Brief: Scan the material below for "Viewport", then return each line that contains it.

Available records:
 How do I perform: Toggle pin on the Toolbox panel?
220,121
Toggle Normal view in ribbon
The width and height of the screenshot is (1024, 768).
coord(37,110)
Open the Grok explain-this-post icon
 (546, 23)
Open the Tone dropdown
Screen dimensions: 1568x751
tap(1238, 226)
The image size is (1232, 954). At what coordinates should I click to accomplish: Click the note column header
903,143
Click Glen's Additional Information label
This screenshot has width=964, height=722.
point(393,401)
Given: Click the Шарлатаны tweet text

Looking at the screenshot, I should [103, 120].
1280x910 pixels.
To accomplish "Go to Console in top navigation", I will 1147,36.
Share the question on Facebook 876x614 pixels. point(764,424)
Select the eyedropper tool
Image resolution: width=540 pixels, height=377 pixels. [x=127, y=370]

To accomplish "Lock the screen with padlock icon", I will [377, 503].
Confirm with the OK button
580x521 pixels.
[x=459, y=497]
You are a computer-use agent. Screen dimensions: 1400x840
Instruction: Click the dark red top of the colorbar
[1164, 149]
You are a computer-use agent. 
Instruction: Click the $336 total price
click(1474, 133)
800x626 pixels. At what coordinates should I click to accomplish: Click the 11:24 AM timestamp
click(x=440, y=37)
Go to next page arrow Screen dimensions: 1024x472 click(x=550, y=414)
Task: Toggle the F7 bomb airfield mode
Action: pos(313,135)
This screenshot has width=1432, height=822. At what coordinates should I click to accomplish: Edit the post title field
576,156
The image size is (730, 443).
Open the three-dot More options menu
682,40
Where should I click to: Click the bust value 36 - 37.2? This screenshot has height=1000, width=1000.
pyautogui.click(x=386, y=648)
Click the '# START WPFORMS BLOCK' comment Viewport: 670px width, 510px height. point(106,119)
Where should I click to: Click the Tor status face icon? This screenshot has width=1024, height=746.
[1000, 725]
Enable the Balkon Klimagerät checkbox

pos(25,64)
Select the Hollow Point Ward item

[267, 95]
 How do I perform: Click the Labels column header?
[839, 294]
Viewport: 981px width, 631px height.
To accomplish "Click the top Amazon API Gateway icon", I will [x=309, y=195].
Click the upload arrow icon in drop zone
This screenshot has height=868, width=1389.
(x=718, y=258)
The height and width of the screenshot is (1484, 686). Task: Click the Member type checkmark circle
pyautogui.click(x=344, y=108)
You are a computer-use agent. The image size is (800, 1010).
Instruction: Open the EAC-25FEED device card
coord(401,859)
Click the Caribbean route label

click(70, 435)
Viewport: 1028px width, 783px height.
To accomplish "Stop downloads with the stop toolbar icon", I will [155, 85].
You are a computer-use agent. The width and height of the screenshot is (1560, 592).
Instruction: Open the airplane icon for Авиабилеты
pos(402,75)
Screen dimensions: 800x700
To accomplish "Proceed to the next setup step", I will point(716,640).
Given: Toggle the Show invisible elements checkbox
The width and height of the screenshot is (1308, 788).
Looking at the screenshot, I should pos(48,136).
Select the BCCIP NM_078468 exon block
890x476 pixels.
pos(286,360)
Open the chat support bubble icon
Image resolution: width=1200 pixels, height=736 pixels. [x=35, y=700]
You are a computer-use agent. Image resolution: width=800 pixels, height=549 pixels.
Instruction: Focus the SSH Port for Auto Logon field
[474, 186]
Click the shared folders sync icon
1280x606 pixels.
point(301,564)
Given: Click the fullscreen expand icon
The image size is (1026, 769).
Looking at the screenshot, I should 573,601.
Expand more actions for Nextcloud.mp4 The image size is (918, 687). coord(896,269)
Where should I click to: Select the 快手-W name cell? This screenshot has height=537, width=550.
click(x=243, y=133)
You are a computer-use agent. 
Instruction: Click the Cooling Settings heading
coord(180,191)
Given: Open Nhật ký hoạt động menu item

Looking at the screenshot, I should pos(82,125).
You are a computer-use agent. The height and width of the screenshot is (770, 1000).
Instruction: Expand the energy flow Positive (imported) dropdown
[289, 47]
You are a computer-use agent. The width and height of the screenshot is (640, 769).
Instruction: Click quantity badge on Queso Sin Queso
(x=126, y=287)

Written solution:
Click the '# START WPFORMS BLOCK' comment Viewport: 670px width, 510px height. point(106,119)
Viewport: 981px width, 631px height.
Viewport: 1028px width, 783px height.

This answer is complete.